**What you have to do**
Every record is to be printed exactly as it appears.

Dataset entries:
------------
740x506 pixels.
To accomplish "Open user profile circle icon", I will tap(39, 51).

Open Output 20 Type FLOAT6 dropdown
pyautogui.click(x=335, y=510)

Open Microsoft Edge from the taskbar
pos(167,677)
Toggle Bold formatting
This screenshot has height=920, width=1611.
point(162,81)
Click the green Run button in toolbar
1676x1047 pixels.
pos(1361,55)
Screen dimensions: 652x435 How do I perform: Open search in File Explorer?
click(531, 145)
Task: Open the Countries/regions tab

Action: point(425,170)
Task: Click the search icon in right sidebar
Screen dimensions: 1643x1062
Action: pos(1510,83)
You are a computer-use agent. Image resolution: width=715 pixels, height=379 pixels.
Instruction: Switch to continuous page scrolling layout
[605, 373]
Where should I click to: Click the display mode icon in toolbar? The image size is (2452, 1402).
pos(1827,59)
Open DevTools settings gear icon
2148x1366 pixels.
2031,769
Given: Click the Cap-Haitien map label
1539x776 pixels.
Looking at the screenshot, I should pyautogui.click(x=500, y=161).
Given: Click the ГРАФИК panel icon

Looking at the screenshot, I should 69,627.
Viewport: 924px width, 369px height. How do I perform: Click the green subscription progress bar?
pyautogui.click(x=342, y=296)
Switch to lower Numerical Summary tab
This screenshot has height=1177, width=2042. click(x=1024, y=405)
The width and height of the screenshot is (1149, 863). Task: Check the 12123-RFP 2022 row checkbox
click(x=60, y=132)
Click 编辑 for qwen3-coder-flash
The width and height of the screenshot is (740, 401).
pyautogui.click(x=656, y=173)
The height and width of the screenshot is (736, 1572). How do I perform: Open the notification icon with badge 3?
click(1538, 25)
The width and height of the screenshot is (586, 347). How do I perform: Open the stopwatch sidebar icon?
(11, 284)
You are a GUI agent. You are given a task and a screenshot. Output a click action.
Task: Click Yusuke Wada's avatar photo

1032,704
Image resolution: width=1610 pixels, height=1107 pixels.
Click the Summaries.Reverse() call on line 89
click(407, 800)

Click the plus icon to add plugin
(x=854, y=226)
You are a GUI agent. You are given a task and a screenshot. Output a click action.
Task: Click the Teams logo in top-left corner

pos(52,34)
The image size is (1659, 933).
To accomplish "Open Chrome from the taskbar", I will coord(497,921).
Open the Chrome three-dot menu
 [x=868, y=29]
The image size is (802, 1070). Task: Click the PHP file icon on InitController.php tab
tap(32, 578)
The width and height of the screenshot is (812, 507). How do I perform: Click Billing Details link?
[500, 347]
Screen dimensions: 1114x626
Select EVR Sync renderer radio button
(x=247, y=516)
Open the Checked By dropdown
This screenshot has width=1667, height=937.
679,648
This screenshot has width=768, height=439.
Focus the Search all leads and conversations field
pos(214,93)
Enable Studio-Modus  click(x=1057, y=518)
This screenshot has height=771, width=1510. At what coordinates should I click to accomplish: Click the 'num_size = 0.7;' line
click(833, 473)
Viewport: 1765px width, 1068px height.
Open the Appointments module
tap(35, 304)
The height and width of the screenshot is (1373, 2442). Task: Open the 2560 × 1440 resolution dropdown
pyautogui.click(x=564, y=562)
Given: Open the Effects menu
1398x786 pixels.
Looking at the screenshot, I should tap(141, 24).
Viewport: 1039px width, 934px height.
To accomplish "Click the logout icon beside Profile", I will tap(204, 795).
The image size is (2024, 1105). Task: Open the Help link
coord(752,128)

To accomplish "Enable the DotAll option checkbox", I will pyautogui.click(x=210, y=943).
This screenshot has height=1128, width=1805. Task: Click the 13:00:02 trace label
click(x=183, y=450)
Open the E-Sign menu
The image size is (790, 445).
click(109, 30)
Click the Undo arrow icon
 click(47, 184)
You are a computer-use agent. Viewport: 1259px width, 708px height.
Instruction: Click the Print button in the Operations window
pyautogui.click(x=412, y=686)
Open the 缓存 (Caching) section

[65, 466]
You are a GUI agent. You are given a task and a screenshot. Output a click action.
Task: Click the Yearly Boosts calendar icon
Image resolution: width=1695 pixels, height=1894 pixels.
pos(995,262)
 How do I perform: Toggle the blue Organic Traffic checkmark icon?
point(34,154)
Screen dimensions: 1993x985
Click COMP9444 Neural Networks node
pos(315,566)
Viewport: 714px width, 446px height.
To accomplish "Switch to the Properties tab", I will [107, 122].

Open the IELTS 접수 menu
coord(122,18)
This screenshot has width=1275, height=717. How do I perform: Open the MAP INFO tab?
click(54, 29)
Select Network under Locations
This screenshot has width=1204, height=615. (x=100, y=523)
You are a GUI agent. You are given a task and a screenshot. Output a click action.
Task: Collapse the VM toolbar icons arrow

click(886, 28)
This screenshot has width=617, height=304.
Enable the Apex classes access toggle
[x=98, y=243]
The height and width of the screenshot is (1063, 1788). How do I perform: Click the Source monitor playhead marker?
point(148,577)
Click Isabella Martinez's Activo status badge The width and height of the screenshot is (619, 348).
------------
**Output of the exercise**
740x506 pixels.
To accomplish "Open user profile circle icon", I will tap(39, 51).

Open Output 20 Type FLOAT6 dropdown
pyautogui.click(x=335, y=510)

Open Microsoft Edge from the taskbar
pos(167,677)
Toggle Bold formatting
This screenshot has height=920, width=1611.
point(162,81)
Click the green Run button in toolbar
1676x1047 pixels.
pos(1361,55)
Screen dimensions: 652x435 How do I perform: Open search in File Explorer?
click(531, 145)
Task: Open the Countries/regions tab

Action: point(425,170)
Task: Click the search icon in right sidebar
Screen dimensions: 1643x1062
Action: pos(1510,83)
You are a computer-use agent. Image resolution: width=715 pixels, height=379 pixels.
Instruction: Switch to continuous page scrolling layout
[605, 373]
Where should I click to: Click the display mode icon in toolbar? The image size is (2452, 1402).
pos(1827,59)
Open DevTools settings gear icon
2148x1366 pixels.
2031,769
Given: Click the Cap-Haitien map label
1539x776 pixels.
Looking at the screenshot, I should pyautogui.click(x=500, y=161).
Given: Click the ГРАФИК panel icon

Looking at the screenshot, I should 69,627.
Viewport: 924px width, 369px height. How do I perform: Click the green subscription progress bar?
pyautogui.click(x=342, y=296)
Switch to lower Numerical Summary tab
This screenshot has height=1177, width=2042. click(x=1024, y=405)
The width and height of the screenshot is (1149, 863). Task: Check the 12123-RFP 2022 row checkbox
click(x=60, y=132)
Click 编辑 for qwen3-coder-flash
The width and height of the screenshot is (740, 401).
pyautogui.click(x=656, y=173)
The height and width of the screenshot is (736, 1572). How do I perform: Open the notification icon with badge 3?
click(1538, 25)
The width and height of the screenshot is (586, 347). How do I perform: Open the stopwatch sidebar icon?
(11, 284)
You are a GUI agent. You are given a task and a screenshot. Output a click action.
Task: Click Yusuke Wada's avatar photo

1032,704
Image resolution: width=1610 pixels, height=1107 pixels.
Click the Summaries.Reverse() call on line 89
click(407, 800)

Click the plus icon to add plugin
(x=854, y=226)
You are a GUI agent. You are given a task and a screenshot. Output a click action.
Task: Click the Teams logo in top-left corner

pos(52,34)
The image size is (1659, 933).
To accomplish "Open Chrome from the taskbar", I will coord(497,921).
Open the Chrome three-dot menu
 [x=868, y=29]
The image size is (802, 1070). Task: Click the PHP file icon on InitController.php tab
tap(32, 578)
The width and height of the screenshot is (812, 507). How do I perform: Click Billing Details link?
[500, 347]
Screen dimensions: 1114x626
Select EVR Sync renderer radio button
(x=247, y=516)
Open the Checked By dropdown
This screenshot has width=1667, height=937.
679,648
This screenshot has width=768, height=439.
Focus the Search all leads and conversations field
pos(214,93)
Enable Studio-Modus  click(x=1057, y=518)
This screenshot has height=771, width=1510. At what coordinates should I click to accomplish: Click the 'num_size = 0.7;' line
click(833, 473)
Viewport: 1765px width, 1068px height.
Open the Appointments module
tap(35, 304)
The height and width of the screenshot is (1373, 2442). Task: Open the 2560 × 1440 resolution dropdown
pyautogui.click(x=564, y=562)
Given: Open the Effects menu
1398x786 pixels.
Looking at the screenshot, I should tap(141, 24).
Viewport: 1039px width, 934px height.
To accomplish "Click the logout icon beside Profile", I will tap(204, 795).
The image size is (2024, 1105). Task: Open the Help link
coord(752,128)

To accomplish "Enable the DotAll option checkbox", I will pyautogui.click(x=210, y=943).
This screenshot has height=1128, width=1805. Task: Click the 13:00:02 trace label
click(x=183, y=450)
Open the E-Sign menu
The image size is (790, 445).
click(109, 30)
Click the Undo arrow icon
 click(47, 184)
You are a computer-use agent. Viewport: 1259px width, 708px height.
Instruction: Click the Print button in the Operations window
pyautogui.click(x=412, y=686)
Open the 缓存 (Caching) section

[65, 466]
You are a GUI agent. You are given a task and a screenshot. Output a click action.
Task: Click the Yearly Boosts calendar icon
Image resolution: width=1695 pixels, height=1894 pixels.
pos(995,262)
 How do I perform: Toggle the blue Organic Traffic checkmark icon?
point(34,154)
Screen dimensions: 1993x985
Click COMP9444 Neural Networks node
pos(315,566)
Viewport: 714px width, 446px height.
To accomplish "Switch to the Properties tab", I will [107, 122].

Open the IELTS 접수 menu
coord(122,18)
This screenshot has width=1275, height=717. How do I perform: Open the MAP INFO tab?
click(54, 29)
Select Network under Locations
This screenshot has width=1204, height=615. (x=100, y=523)
You are a GUI agent. You are given a task and a screenshot. Output a click action.
Task: Collapse the VM toolbar icons arrow

click(886, 28)
This screenshot has width=617, height=304.
Enable the Apex classes access toggle
[x=98, y=243]
The height and width of the screenshot is (1063, 1788). How do I perform: Click the Source monitor playhead marker?
point(148,577)
Click Isabella Martinez's Activo status badge The width and height of the screenshot is (619, 348).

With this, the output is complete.